Your assignment ▸
Begin at the line that holds "Task: Open DNS rewrites from dropdown" and copy each line exactly until the data below ends, including that last line but no pictures.

Data excerpts ▸
Content starts

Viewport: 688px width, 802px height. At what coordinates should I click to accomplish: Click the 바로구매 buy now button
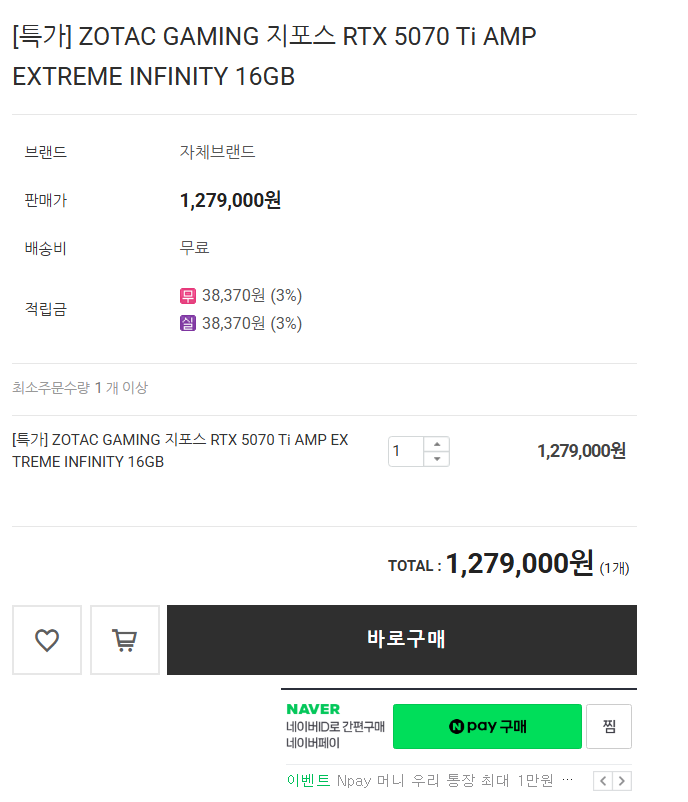click(x=402, y=640)
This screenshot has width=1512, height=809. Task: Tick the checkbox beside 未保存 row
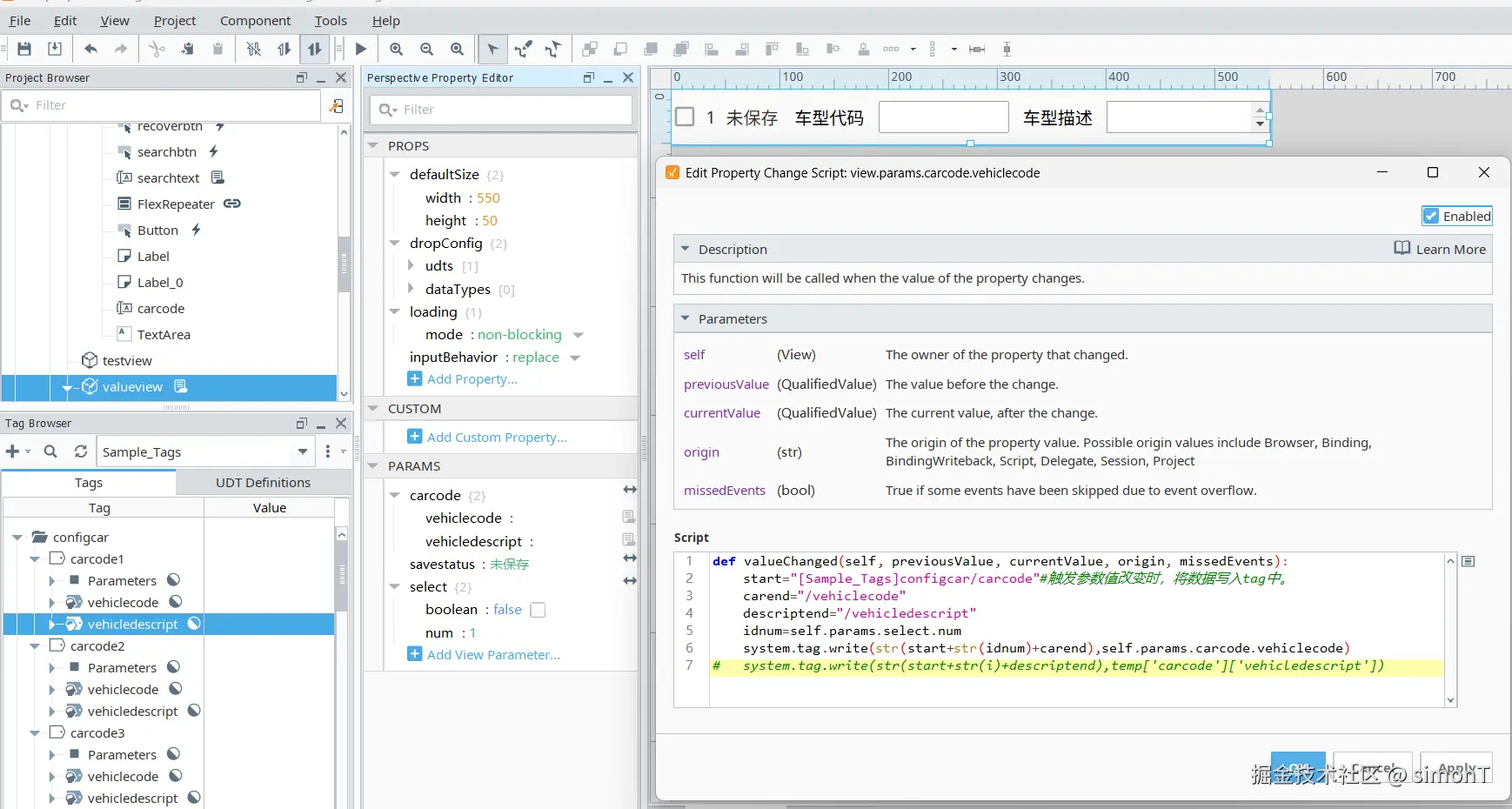(x=685, y=117)
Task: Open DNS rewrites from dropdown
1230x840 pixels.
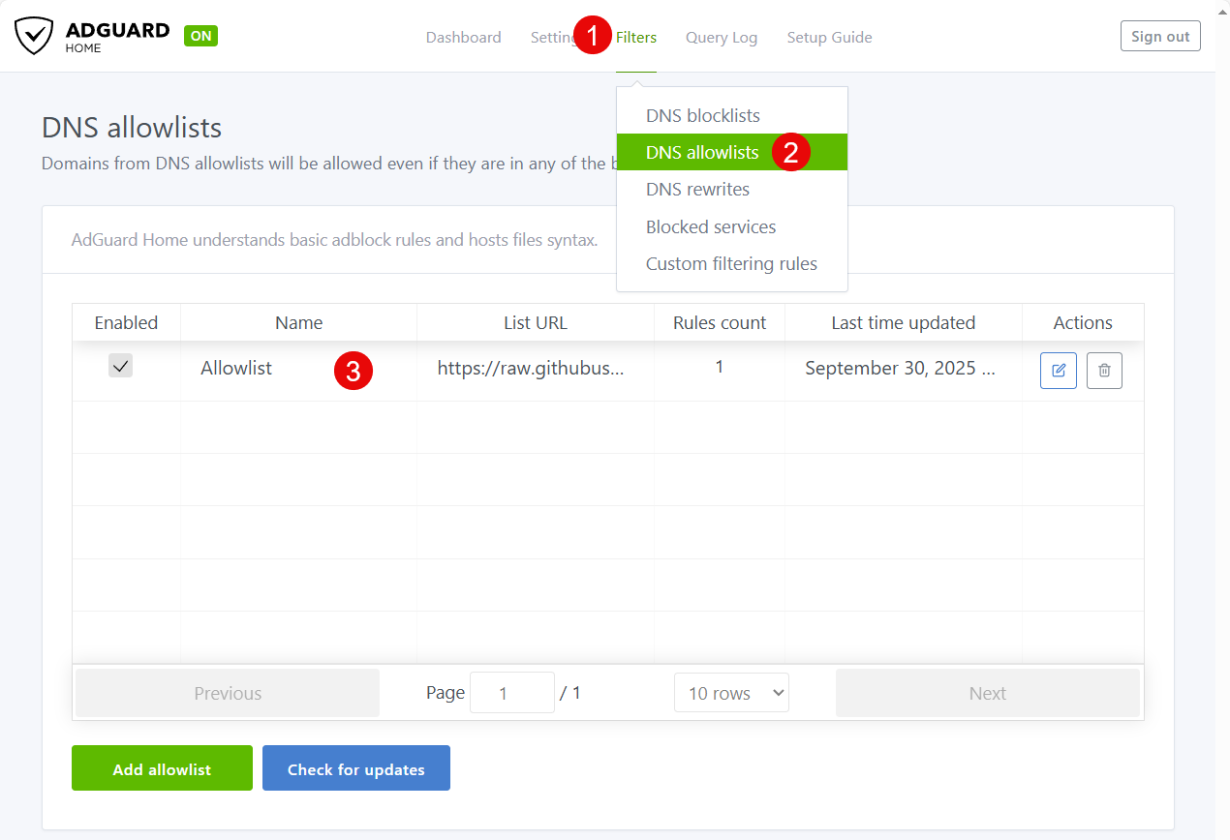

Content ends

Finished task ▸
Task: Open DNS rewrites from dropdown
1230x840 pixels.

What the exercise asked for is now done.